The company issued 6.7 million American Depositary Shares (ADS’s) on Nasdaq priced at $13.00 each.
Underwriters Goldman Sachs (Asia), Citigroup Global Markets and Stifel, Nicolaus & Company have the 30-day option to buy another one million ADS’s, which would lift the size of the IPO to approximately $100m.
Founded in 2005, Gridsum supplies machine learning-equipped data analysis software to multinational and domestic businesses and government agencies. It made a $4.5m net loss in the first half of 2016 from revenue of $22.3m.
Steamboat Ventures, a Chinese venture capital affiliate of entertainment and media group Walt Disney, led a 2010 series A round of undisclosed size for Gridsum before Nokia’s corporate venturing unit, Nokia Growth Partners (NGP), invested an undisclosed sum the following year.

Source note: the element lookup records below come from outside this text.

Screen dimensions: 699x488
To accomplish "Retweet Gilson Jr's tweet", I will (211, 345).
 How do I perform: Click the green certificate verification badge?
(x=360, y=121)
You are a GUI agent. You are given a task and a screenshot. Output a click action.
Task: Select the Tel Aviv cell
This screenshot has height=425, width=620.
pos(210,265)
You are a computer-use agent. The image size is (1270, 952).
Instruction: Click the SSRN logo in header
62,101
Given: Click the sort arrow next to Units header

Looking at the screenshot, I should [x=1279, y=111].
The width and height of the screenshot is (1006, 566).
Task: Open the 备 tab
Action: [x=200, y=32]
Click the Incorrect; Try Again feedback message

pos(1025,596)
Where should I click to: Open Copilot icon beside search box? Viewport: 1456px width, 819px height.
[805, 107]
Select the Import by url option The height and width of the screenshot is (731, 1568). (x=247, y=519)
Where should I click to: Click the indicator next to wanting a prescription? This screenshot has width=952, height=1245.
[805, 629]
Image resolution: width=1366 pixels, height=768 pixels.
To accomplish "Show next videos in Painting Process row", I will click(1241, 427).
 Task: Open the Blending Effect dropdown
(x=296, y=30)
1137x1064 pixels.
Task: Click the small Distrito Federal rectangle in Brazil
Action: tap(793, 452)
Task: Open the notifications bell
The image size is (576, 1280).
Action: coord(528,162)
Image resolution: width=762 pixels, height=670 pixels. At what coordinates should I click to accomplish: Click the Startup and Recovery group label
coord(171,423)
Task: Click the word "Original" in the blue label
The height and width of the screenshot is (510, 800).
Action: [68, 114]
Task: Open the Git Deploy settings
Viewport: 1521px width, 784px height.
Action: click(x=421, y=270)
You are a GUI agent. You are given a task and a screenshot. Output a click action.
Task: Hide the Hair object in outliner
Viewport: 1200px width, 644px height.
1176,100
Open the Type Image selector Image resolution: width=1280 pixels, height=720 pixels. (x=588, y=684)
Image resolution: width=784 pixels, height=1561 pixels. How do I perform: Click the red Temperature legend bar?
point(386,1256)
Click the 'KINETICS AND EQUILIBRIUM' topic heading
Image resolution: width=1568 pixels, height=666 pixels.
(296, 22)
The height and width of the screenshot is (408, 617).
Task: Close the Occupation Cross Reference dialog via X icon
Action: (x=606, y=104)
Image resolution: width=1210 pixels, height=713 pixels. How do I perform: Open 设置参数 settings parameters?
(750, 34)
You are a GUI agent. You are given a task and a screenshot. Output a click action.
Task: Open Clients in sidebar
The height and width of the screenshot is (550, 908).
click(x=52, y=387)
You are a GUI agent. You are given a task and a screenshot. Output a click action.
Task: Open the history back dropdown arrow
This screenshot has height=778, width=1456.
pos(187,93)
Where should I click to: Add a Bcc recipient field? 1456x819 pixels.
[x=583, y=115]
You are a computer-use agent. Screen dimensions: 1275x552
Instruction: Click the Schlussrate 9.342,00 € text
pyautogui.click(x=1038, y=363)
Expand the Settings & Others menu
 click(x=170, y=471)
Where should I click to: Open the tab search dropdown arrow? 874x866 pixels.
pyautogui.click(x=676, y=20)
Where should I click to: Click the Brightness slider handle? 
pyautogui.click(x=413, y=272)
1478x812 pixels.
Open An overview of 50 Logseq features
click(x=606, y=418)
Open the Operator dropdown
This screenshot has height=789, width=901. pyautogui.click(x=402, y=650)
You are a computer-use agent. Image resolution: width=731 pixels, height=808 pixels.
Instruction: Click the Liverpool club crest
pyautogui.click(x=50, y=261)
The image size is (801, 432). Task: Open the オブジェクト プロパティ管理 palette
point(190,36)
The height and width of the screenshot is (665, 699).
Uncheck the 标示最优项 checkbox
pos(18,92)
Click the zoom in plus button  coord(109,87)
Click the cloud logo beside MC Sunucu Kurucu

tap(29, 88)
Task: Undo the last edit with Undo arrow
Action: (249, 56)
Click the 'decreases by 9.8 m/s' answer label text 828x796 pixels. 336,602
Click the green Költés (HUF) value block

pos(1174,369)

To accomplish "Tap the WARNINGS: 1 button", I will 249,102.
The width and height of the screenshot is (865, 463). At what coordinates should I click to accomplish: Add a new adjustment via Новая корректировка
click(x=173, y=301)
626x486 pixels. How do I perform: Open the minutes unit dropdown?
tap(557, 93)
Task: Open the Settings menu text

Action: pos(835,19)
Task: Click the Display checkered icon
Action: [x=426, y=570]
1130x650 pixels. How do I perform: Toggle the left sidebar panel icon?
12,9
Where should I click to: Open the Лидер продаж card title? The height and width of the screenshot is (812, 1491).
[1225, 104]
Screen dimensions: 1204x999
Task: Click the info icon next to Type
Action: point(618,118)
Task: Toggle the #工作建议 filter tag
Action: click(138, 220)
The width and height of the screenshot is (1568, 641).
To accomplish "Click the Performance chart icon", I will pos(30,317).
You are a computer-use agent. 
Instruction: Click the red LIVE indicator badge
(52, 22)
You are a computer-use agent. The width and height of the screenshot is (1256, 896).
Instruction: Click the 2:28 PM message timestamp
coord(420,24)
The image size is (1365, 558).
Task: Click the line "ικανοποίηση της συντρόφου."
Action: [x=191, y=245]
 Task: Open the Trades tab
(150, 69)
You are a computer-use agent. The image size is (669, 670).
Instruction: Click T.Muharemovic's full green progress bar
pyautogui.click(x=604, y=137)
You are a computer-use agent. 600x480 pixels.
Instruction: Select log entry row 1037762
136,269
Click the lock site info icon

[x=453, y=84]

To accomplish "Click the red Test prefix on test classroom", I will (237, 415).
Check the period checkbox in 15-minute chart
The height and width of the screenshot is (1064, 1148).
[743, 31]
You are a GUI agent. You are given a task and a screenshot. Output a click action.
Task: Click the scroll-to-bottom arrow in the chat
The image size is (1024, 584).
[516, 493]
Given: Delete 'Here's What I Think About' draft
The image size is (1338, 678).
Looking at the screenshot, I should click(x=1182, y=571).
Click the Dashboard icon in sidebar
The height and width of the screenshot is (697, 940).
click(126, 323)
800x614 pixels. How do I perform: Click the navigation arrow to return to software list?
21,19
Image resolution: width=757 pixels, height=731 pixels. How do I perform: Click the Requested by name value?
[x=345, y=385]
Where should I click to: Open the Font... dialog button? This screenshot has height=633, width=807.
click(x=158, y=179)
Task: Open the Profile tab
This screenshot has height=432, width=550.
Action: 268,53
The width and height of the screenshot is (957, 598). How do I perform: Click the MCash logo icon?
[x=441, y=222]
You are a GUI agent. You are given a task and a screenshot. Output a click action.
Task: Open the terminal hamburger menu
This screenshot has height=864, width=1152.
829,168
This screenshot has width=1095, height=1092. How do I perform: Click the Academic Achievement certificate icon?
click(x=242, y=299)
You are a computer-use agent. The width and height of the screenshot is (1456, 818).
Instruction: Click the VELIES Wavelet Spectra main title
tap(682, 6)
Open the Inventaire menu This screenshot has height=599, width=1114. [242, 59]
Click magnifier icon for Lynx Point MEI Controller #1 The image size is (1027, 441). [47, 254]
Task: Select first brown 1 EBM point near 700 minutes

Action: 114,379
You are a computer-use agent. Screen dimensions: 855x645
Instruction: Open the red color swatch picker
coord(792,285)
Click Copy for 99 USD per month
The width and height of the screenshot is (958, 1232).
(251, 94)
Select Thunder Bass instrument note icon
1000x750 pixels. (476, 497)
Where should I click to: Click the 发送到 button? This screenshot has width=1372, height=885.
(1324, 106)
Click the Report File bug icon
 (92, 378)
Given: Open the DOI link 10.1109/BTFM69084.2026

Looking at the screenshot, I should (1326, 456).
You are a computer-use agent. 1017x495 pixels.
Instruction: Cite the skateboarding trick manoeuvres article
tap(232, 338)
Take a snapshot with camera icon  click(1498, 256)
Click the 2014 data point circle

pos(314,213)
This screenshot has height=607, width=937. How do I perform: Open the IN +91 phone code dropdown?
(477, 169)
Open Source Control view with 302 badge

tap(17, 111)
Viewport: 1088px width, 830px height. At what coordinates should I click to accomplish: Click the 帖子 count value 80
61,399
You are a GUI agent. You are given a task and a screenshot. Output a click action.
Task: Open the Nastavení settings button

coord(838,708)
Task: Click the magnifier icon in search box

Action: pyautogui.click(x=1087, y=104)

Generation Gospel, a holding vehicle for Gridsum CEO Guosheng Qi, holds 100% of the company’s class A shares and 3.7% of the class B shares, giving it a 65.7% share of the voting rights post-IPO.
NGP was not listed as a 5%+ shareholder in the IPO filing but Steamboat Ventures’ class B shares were diluted from 19.8% to 14.3% in the offering.
Other notable shareholders include Fairy Spirit and Garden Enterprises, both of which are holding vehicles for Gridsum executives, which now have 14.7% and 5.8% stakes respectively.
Quantum Strategic Partners, an investment vehicle for Soros Fund Management, bought 225,000 shares, but its proportion of the class B shares was cut from 11.6% to 9.3%. Goldman Sachs unit Broad Street Investments’ percentage was diluted from 12.6% to 9.1%.